Earlier this week,
ransomware operator Clop started listing the victims, compromised in the MOVEit data breach, on its data leak website, among the first victims to be listed on the site include 1st Source and First National Bankers Bank, Putnam Investments, Landal Greenparks, Shell, Datasite, National Student Clearinghouse, United Healthcare Student Resources, Leggett & Platt, ÖKK, University System of Georgia.
It was also reported that GreenShield Canada, a non-profit provider of healthcare and dental benefits, was listed and subsequently deleted from the data leak site. While it’s impossible to determine at this point, it could be that the non-profit agreed on a ransom demand and paid it in order to have its data removed from the site.

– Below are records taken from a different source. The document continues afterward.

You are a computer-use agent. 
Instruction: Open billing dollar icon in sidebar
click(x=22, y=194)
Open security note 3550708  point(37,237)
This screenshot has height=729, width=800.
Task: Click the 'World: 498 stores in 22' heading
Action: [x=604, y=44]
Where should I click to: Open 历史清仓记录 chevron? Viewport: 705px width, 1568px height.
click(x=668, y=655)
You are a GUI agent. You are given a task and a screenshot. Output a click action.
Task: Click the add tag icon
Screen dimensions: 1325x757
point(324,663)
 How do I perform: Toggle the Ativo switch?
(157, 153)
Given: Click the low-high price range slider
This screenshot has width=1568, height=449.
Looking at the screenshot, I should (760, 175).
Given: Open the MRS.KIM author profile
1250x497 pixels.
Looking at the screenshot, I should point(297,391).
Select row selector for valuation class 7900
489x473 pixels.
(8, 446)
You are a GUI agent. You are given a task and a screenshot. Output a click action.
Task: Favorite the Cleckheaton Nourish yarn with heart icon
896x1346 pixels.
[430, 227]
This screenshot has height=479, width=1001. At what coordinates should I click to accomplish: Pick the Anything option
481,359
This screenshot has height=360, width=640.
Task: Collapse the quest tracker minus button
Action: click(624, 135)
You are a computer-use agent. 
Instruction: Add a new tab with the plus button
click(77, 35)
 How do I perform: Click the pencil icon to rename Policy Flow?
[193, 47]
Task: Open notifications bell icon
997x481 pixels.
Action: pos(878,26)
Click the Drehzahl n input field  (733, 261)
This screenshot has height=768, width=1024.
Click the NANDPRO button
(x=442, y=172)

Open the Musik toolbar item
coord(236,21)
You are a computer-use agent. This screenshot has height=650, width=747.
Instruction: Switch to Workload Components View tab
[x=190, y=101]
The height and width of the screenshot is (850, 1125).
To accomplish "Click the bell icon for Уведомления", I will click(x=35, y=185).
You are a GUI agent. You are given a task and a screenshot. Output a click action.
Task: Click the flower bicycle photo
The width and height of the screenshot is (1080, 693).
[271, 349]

While these are the first companies the Clop ransomware gang itself posted on the leak site, these are not the first companies in general, that are confirmed to have been hit by the incident. HR and payroll software supplier Zellis confirmed its systems were compromised early last week, and given that it provides its services to some of the biggest companies in the UK, the data breach tricked down. Hence, the BBC, British Airways, and Aer Lingus, all confirmed having sensitive data stolen from their premises.
Furthermore, the Johns Hopkins University, as well as Ofcom, also confirmed being hit. The Government of Nova Scotia, and the Transport for London (TfL) were also affected, but it’s too early to tell if Clop will release their files or not. In its initial announcement, the threat actor said “If you are a government, city or police service… we erased all your data.”
The BBC also claims Ernst and Young were affected, too.